* **Dataset records**:
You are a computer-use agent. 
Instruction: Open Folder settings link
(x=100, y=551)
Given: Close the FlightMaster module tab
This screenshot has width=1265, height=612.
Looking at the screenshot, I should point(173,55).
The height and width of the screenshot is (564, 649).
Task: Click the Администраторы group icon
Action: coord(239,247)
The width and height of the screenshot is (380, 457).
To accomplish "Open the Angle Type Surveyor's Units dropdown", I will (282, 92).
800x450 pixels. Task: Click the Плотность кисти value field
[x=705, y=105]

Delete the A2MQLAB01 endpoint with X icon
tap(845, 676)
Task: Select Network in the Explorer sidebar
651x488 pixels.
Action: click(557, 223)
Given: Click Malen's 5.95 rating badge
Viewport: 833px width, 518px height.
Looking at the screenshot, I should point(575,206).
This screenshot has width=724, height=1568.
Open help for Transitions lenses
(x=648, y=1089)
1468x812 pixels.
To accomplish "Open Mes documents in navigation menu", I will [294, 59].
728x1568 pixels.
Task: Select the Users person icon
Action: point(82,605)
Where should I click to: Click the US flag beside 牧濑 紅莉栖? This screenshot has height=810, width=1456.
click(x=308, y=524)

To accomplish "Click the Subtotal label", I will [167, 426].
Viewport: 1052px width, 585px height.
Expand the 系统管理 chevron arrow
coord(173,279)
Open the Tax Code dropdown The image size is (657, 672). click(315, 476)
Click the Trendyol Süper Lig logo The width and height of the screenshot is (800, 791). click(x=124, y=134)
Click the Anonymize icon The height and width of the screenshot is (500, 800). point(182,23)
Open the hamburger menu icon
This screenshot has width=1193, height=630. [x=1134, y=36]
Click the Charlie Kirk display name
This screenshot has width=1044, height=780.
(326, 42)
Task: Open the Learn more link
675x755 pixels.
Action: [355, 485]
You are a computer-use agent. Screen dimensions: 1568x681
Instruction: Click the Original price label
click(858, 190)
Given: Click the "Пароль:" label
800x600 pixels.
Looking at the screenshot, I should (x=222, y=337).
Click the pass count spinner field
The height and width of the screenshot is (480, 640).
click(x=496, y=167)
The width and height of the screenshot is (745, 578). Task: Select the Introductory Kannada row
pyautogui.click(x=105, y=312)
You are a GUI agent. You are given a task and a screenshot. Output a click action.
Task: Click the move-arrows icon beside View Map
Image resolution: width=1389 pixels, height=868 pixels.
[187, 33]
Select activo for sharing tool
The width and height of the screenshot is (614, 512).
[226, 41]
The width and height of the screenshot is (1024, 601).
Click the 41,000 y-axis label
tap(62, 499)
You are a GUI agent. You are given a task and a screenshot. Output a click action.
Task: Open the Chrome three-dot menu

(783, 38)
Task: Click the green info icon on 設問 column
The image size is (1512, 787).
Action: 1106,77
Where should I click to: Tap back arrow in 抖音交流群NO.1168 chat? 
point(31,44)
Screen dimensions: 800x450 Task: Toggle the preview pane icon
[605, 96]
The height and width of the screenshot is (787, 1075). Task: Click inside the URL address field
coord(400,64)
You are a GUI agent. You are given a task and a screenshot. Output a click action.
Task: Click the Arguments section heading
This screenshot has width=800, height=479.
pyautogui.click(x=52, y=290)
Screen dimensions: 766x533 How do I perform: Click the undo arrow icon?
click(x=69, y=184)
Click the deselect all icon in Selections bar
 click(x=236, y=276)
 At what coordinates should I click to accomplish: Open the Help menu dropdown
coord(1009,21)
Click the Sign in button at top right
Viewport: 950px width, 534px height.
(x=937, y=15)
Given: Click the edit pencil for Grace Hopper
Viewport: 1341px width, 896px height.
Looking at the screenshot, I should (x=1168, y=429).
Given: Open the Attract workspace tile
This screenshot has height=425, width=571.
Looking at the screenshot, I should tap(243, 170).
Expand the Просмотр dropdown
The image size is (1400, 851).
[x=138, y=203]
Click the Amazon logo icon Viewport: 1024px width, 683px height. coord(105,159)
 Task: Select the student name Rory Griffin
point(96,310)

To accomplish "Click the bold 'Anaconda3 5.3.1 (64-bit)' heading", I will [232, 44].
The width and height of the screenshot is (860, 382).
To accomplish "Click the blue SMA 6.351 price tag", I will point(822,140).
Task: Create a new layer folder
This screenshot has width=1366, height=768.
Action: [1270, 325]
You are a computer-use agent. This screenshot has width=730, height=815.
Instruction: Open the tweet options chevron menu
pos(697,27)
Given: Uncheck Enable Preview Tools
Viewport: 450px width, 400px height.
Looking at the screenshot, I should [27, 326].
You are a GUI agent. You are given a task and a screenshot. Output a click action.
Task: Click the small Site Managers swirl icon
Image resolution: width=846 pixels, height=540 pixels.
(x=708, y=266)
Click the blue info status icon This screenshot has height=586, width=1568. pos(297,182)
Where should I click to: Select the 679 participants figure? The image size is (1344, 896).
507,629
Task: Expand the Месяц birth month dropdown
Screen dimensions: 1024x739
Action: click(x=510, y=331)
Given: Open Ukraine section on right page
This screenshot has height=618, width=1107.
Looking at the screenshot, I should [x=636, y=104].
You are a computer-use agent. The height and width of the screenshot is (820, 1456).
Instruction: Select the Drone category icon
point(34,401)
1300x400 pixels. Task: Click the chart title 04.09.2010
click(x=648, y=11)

* **Aim of the exercise**: Count how many lines of the listing above include the word "logo", then reply with that count and no other text.

* **Task response**: 2